Read above now and twice on Sunday.
I love the idea of using the tube and measurements as a random number generator! However, please treat the whole category of homemade devices to measure/detect "bad shit" as novelty and nothing else. If you are actually concerned enough to really measure/detect harmful materials, buy the proper devices. Learn how to calibrate and how to use them properly. The last thing our 911 system needs are people calling with aliexpress radiation detectors going off in a cancer center.
I would really like to have a geiger counter that I can put on the wall and connect to Zigbee/Z-Wave/WiFi and tie into Home Assistant. I've considered building one with the cheaper tube and ESP32, but I'm surprised that for Radon and radiation, it seems like something like AirGradient, but for radioactivity, doesn't exist.
I am not aware of anything that can connect to home assistant like that. It is definitely missing from the market and something I would like to make eventually, but too many other projects to finish first.
I use an Aranet radiation sensor[0] that ties in nicely with home assistant. It was more of a fun purchase, and excuse my lack of radiation knowledge, but is it same as those geiger counters or something a big different, I assumed it's similar but slower? They also have other sensors for Radon, CO2, etc
[0] https://aranet.com/en/home/products/aranet-radiation-sensor
Oh I didn't realize that worked with home assistant. It's a little different than a Geiger tube, that device uses a PIN diode and reacts to radiation interactions with the diode itself. Accuracy isn't great for dose but probably decent enough. Sensitivity is very very low, takes a while to get a reading. In theory it should be able to handle high dose rate levels but the spec sheet says it only measures to 1 mSv/hr which is pretty low, I don't know why. Their radon sensor is a different sensor tech, and CO2 and such is standard stuff pretty easy to implement.
You might be interested in RadiaCode (full gamma spectrum) and RadiaCode Python Library - https://www.radiacode.com/ and https://github.com/cdump/radiacode
For Radon detection options are
* direct alpha detection via wet film + process (slow, and day turnover physical processing) OR optical scintillation of filtered air, or
* stochastic gamma detection via a full spectrum and a formula to identify and divide out main peaks and daughter peaks of overlapping common radiometric decay (Uranium, Potassium, Thorium) to guesstimate the radon
> Radon was mentioned on the project website, yes technically radon decay products are detectable but pracfically a Geiger tube is reacting only to terrestrial, cosmic, and other sources of radiation, not anything to do with radon.

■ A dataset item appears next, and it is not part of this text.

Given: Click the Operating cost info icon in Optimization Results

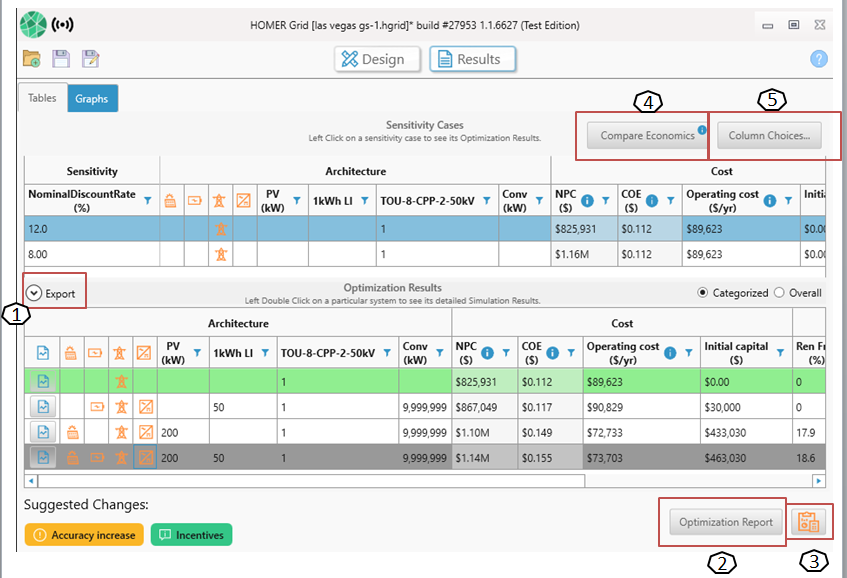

To measure radon (say in a cellar), you'd typically take some dust filter or filter foam, attach it to a fan and circulate the cellar air through the filter, then the radioactive dust collects in the filter, and one can measure higher doses more easily.
If you want to actually measure radon concentration quantitatively what you are describing is not the way. Typically devices simply measure alpha count rates coming from air, radon diffuses very effectively and no filtering or extra flow is necessary. Your technique would show "hey look there is a little bit of something radioactive here" but would be very difficult to turn into a concentration without a lot of extra complicated steps.

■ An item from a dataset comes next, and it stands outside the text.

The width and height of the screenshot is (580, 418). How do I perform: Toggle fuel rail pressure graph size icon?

The relevance of the fan with filter is that it is analogous to your lungs which can also trap radioactive particles, like radon, causing say lung cancer.
Practically every radon measuring device on the market does it the way I described because of the reasons I described.
ah you are right, I mixed up, been awake for 2 days straight... I think it was one of the decay products or parent isotopes being trapped
No worries, I hope you can get some rest :)
Radon is a gas.
Yes, radon is a gas. Why did you bring this up? Were you implying that dust collection couldn't work? I can see why you might think that if you didn't understand that Radon is radioactive and has a short half-life (3.8 days).
> Most short term radon tests will use activated charcoal to absorb the radon gas in the air. Various short terms tests kits will include some type container filled with activated charcoal, usually perforated or screened and has a filter to keep out radon decay products. At the end of testing, the absorber is resealed and returned to the vendor for processing and evaluation.
> When radon undergoes radioactive breakdown, it decays into other radioactive elements called radon daughters (or progeny). Radon daughters are solids, not gases, and stick to surfaces such as dust particles in the air. Dust particles carrying radon daughters can move with air.
Amazing! Great work.
Random question for you in the biz: where can I get a muon detector setup? I just can't find them anywhere and would love to gain access to the extraterrestrial and solar weather particle environment.
I really want to make one to sell but too many other projects. The last time I saw them for sale was through the UKRAA but they seem to be out of stock for a while. You might be able to cobble one together with ebay stuff and online guides but it would be a struggle. Sorry I don't have a better answer.
I know that footguns are broadly "on-brand" for the flipper zero ecosystem, but exposing high-voltage leads like that without any warning whatsoever seems a bit much.
I don't know about the details of this device, but in general, simply being high-voltage doesn't automatically mean it's dangerous. One of the machines I work with in my day job has probes that put out around a thousand volts, but it's totally safe to touch them with your bare hands. You won't even feel a tingle.
That said, it's always prudent to treat any live electrical line as dangerous unless you know for a fact that it isn't, of course.
Why is the 1000v safe? My guess is energy released is small e.g. a small capacitor. Or internal resistance is high so it becomes much less when you touch it. Or you mean touch one end and it is DC.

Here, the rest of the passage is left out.